Her husband was visibly relieved to finally be on the ground with his horse, who was now deep into his feed tub behind a screen and the black and red Phipps stable webbing. McGaughey pulled everyone back to “let him eat.”
“I started him out early in his 3-year-old year at Gulfstream,” McGaughey said, “just to see in case he was a good dirt horse I didn’t want to get left behind.”
He wasn’t. Even though Point of Entry won a maiden race in the slop, the Triple Crown class of 2011 went on without him. It turned out to be a second in an early 1 ¼-mile grass race that revealed his destiny. When Point of Entry turned 4, McGaughey never wavered from the surface, despite the fact that nothing in his immediate female family tipped toward turf.

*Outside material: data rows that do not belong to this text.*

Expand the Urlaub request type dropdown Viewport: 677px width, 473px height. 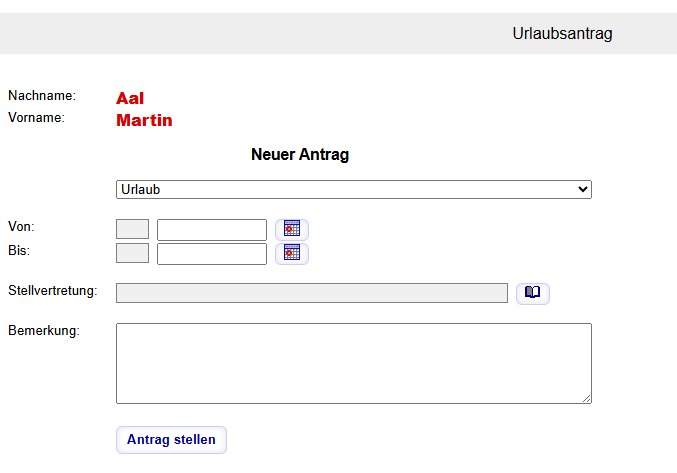[x=353, y=189]
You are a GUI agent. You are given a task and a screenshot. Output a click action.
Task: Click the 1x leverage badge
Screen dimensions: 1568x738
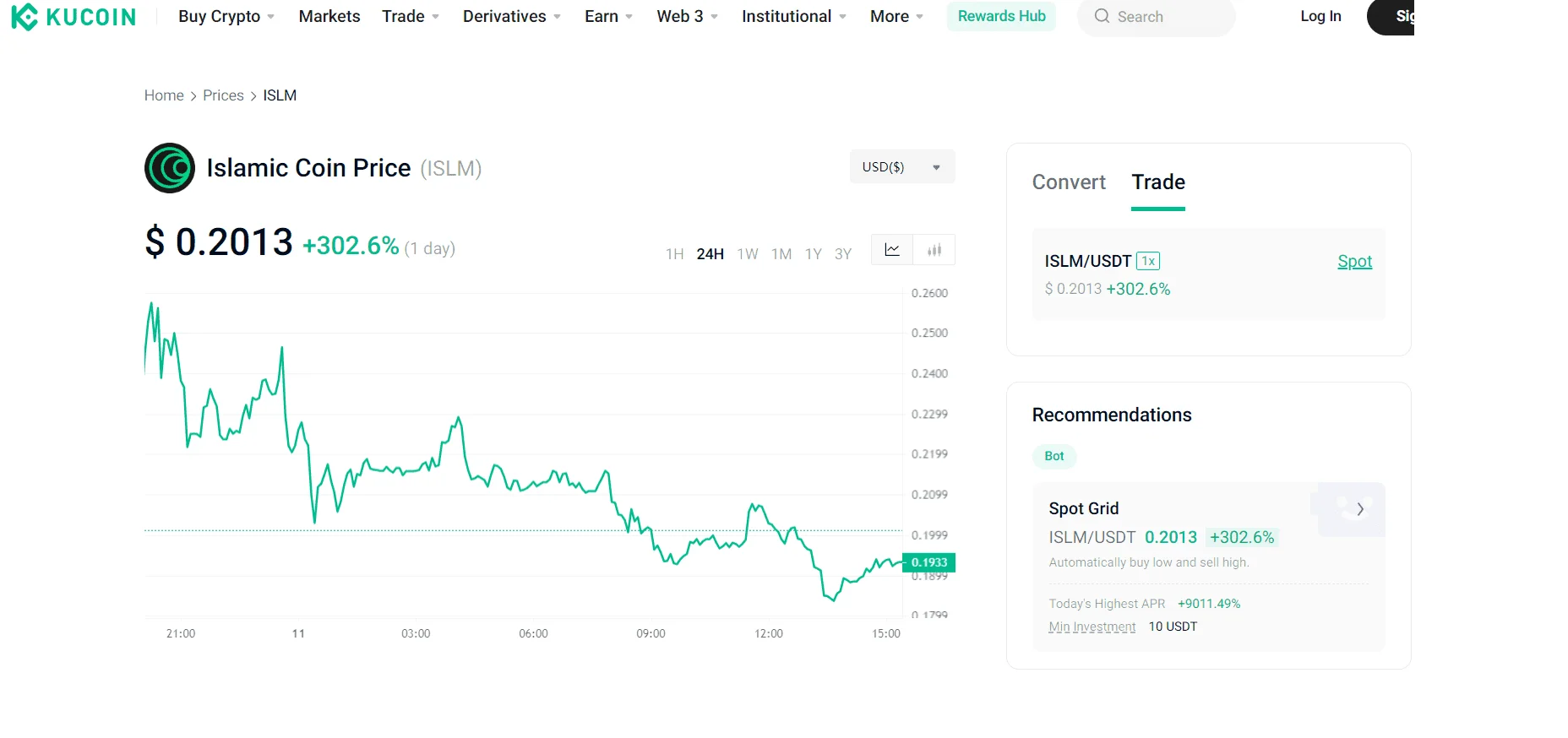pos(1148,261)
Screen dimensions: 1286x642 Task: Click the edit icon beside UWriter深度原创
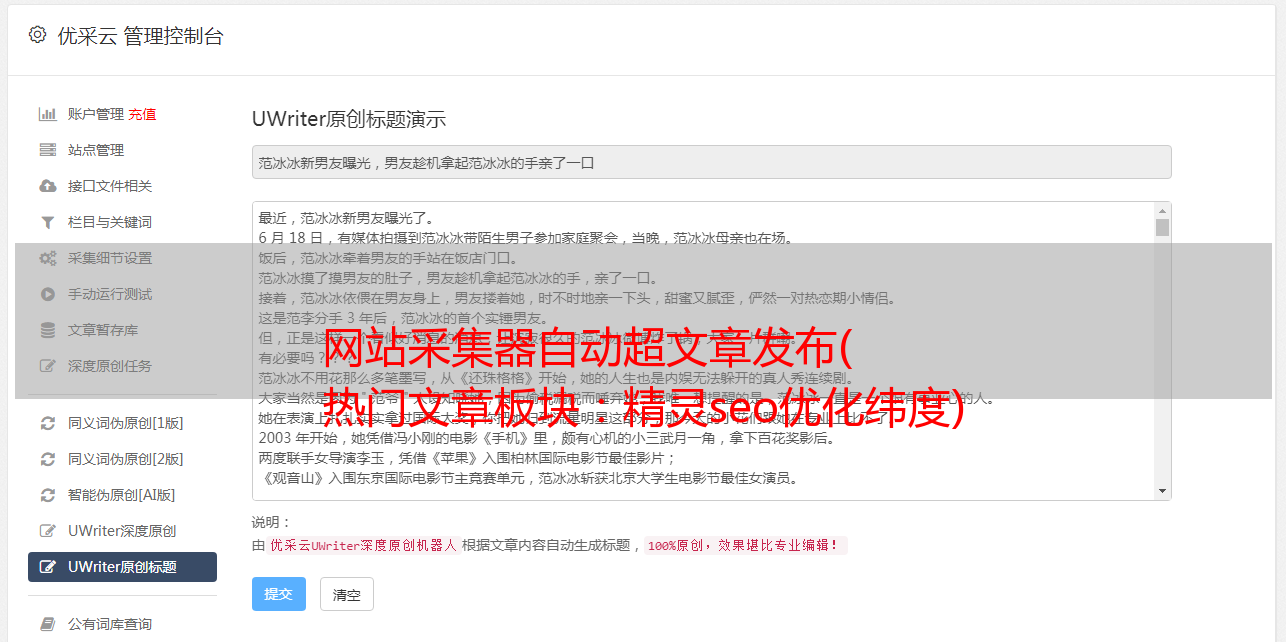click(x=47, y=531)
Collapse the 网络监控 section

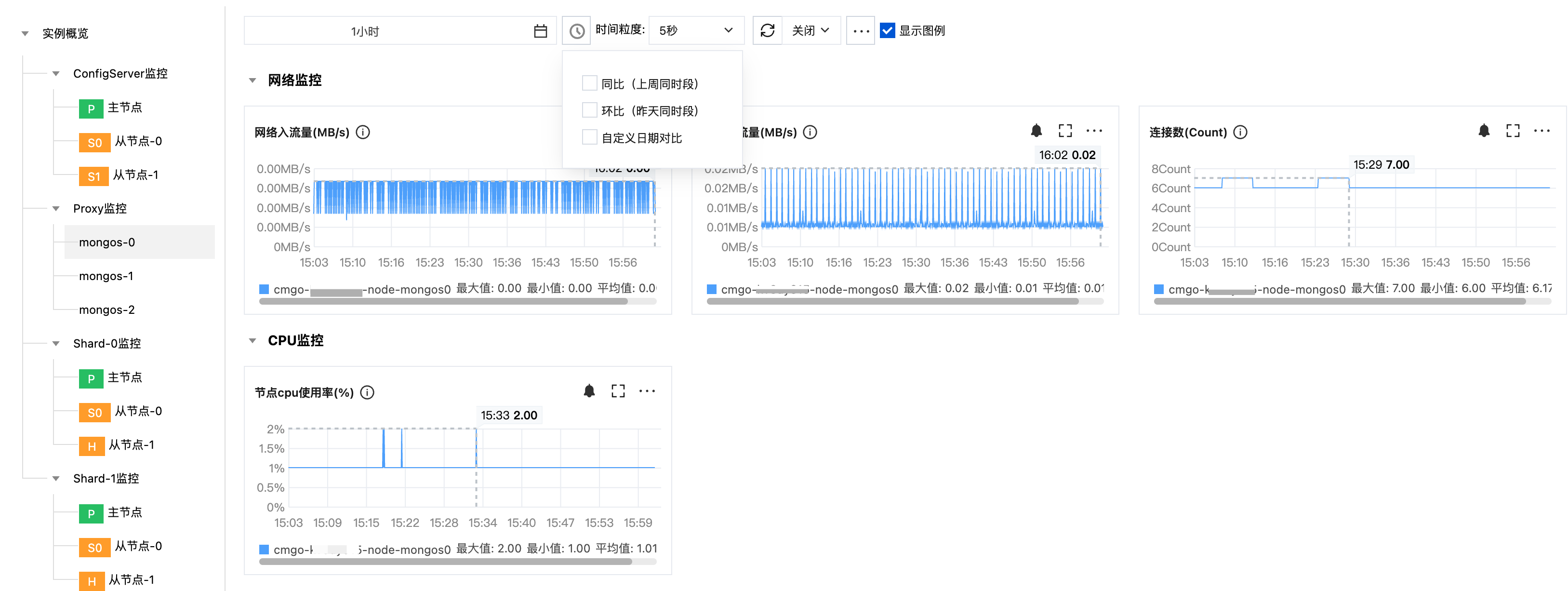pyautogui.click(x=252, y=81)
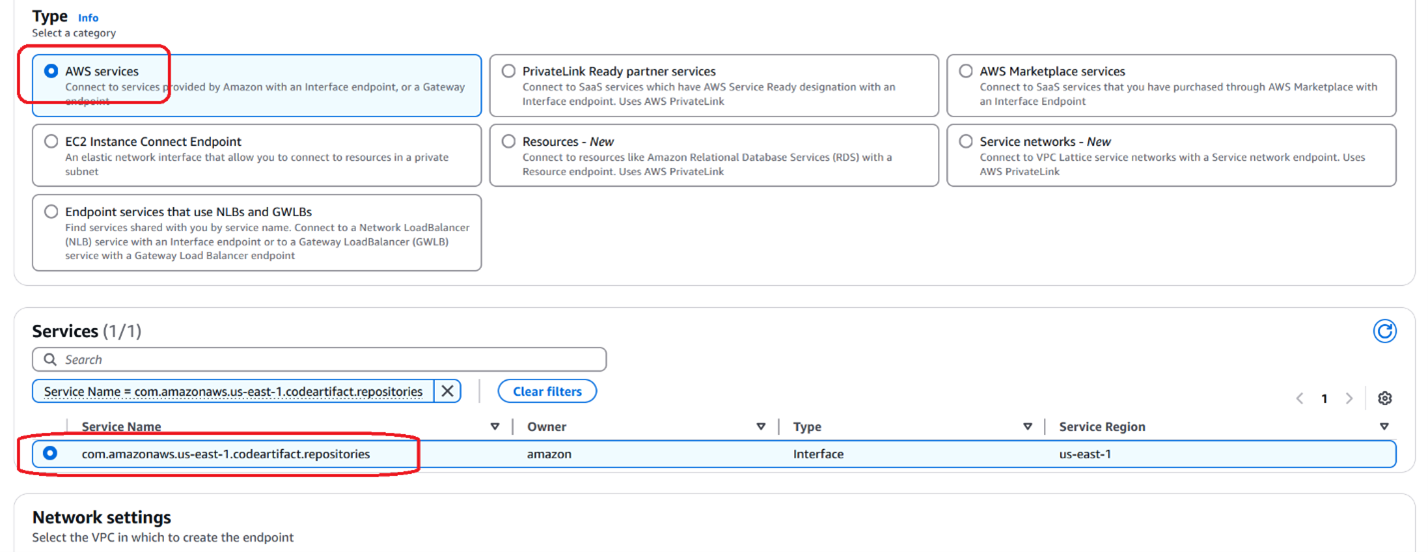Open services table preferences gear
Screen dimensions: 1428x552
1384,398
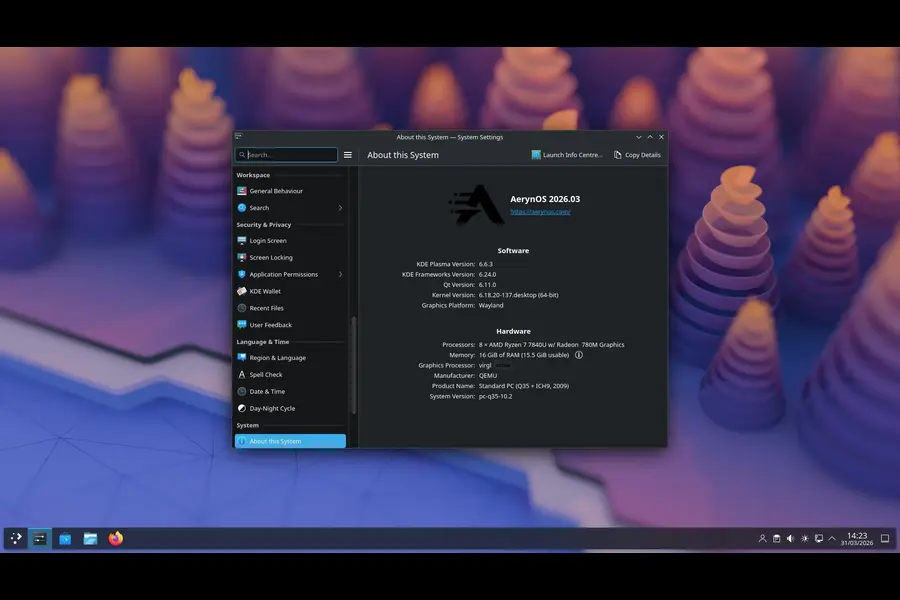Open the Dolphin file manager from the taskbar
This screenshot has width=900, height=600.
tap(89, 538)
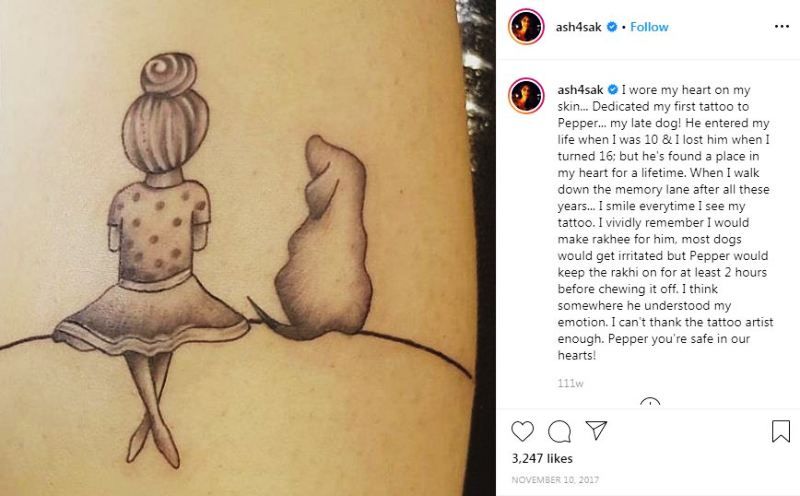Image resolution: width=800 pixels, height=496 pixels.
Task: Open comment speech bubble icon
Action: pos(559,432)
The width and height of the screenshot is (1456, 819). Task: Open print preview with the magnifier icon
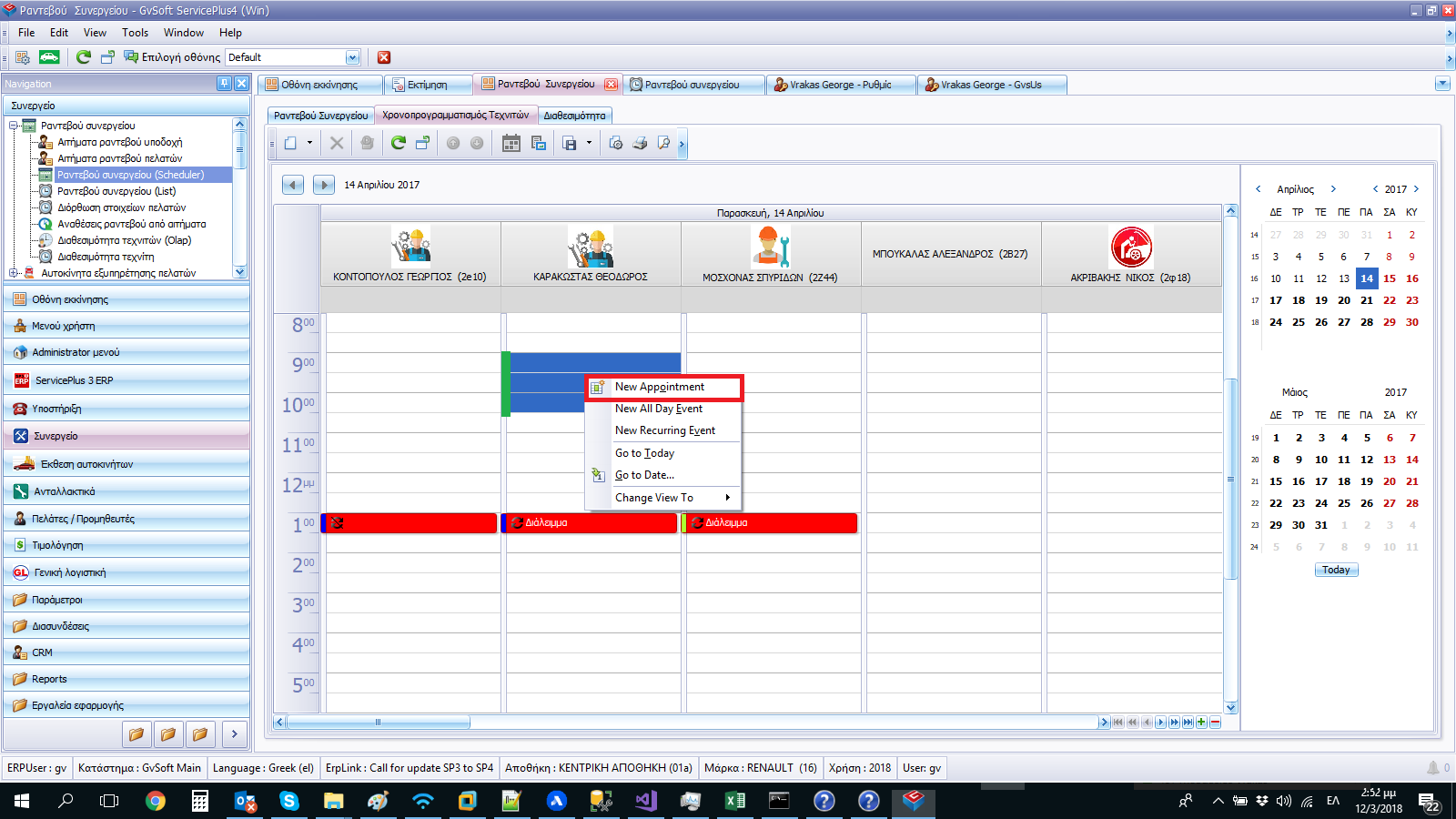(663, 143)
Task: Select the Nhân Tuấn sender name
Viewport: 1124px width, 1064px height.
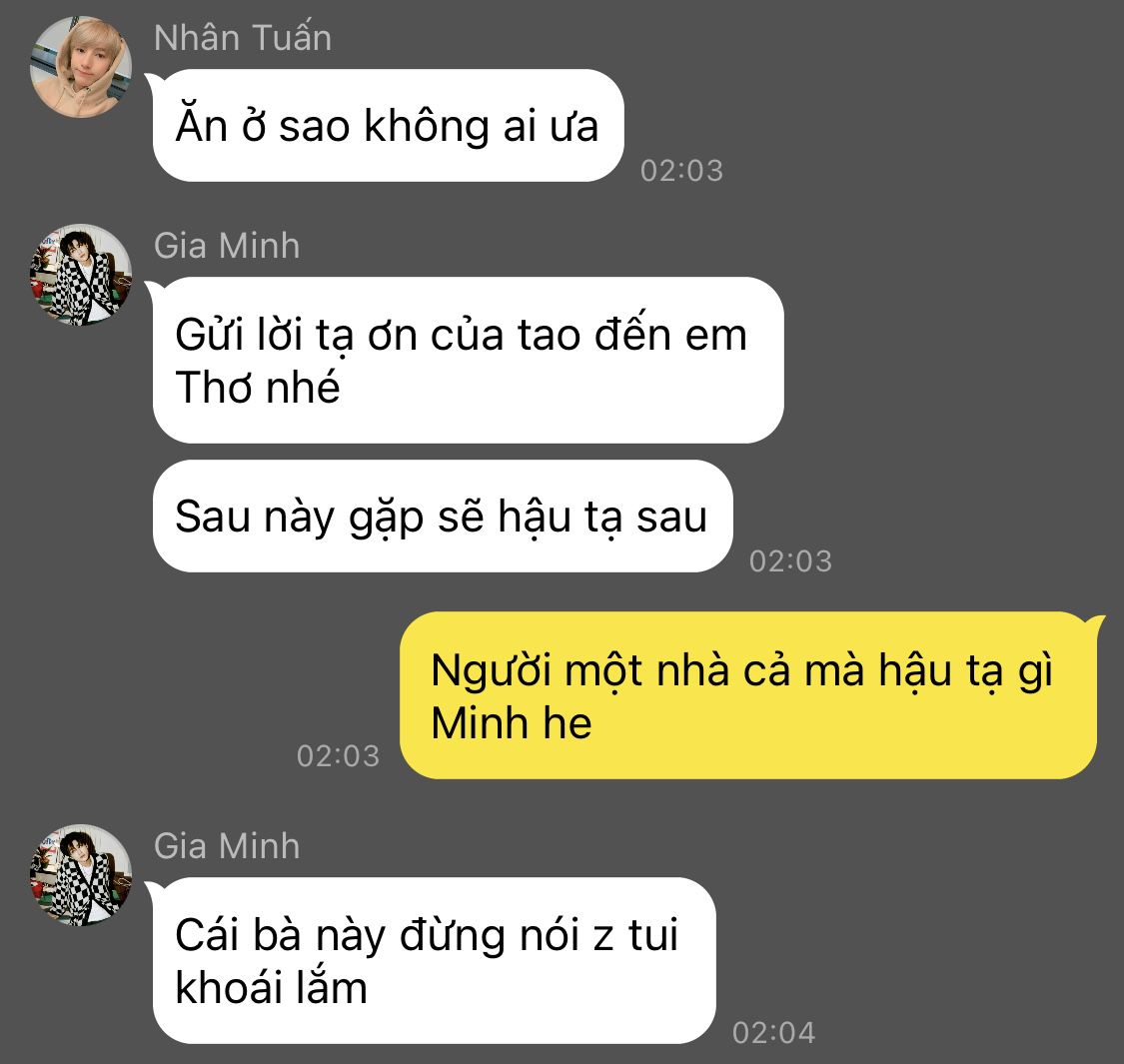Action: (243, 38)
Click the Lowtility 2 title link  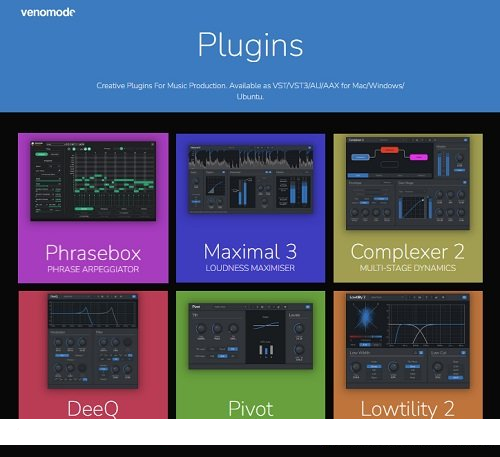(407, 409)
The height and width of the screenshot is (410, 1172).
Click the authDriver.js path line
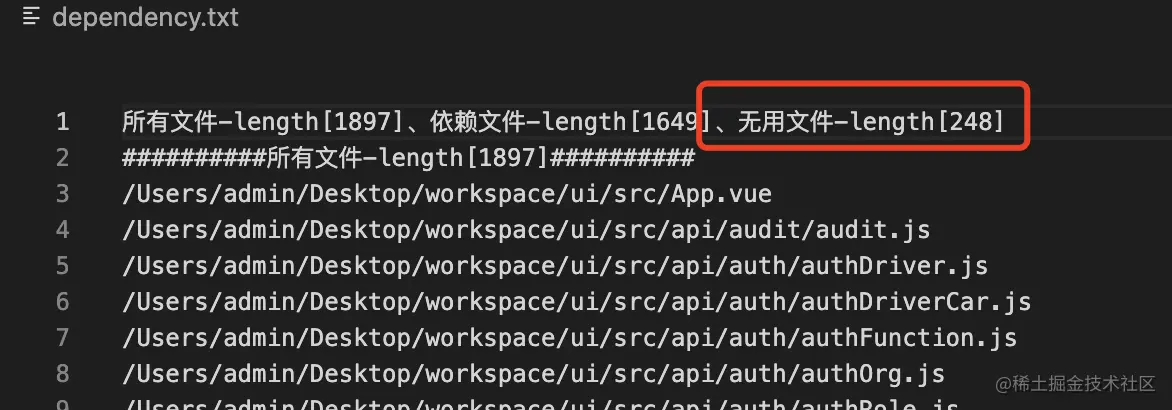pyautogui.click(x=555, y=266)
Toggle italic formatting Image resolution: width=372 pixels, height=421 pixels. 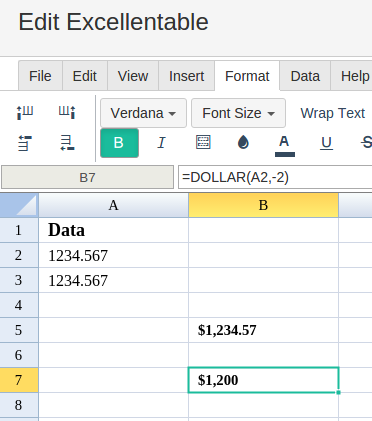pos(161,143)
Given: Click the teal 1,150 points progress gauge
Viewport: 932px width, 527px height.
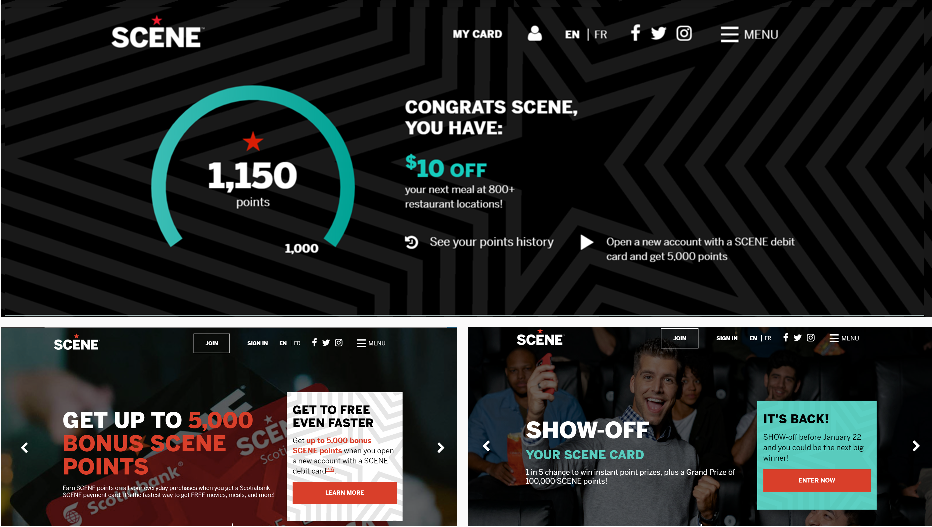Looking at the screenshot, I should click(253, 166).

“I’m sure if you go back far enough you’d find something,” McGaughey said. “But the part of the family I know got nothing. His mother was never on it. Seeking the Gold was never on it.”
But his sister was. Pine Island, by Arch, won a maiden turf race in early 2006. McGaughey was asked if Point of Entry reminds him of her.
“A little bit – his looks, the way he moves,” McGaughey said. “She kind of put her head down when she ran, like he does. He’s probably got a little more gas than she did. She was more of a grinder.”
Pine Island won the Alabama at Saratoga and the Gazelle at Belmont before going postward the second choice in the 2006 Breeders’ Cup Distaff at Churchill Downs. She made it as far as the backstretch before fracturing an ankle so severely she had to be euthanized.
The day Pine Island died hit the McGaughey and the Phipps family in deep and fundamental way. He will let you know if he ever gets over it, but don’t hold your breath.
“When you do what we do, you kind of got to build a little shield around you,” McGaughey said. “You know something’s got to happen sometime.”
Pine Island would have been champion 3-year-old filly had she won that 2006 Distaff. Point of Entry could win the Turf and still be shut out for a championship, if fellow American Wise Dan takes the Mile. And if Game On Dude takes the Classic, they both can forget about Horse of the Year.
“It depends on what happens, but you’d have to consider him, sure,” McGaughey said. “I just hate to sit here and say anything like that before he’s run.”
The Breeders’ Cup should decide who Horse of the Year is, and this year it will. For McGaughey’s colt, though, maybe it will be victory enough just to finish the job his sister started.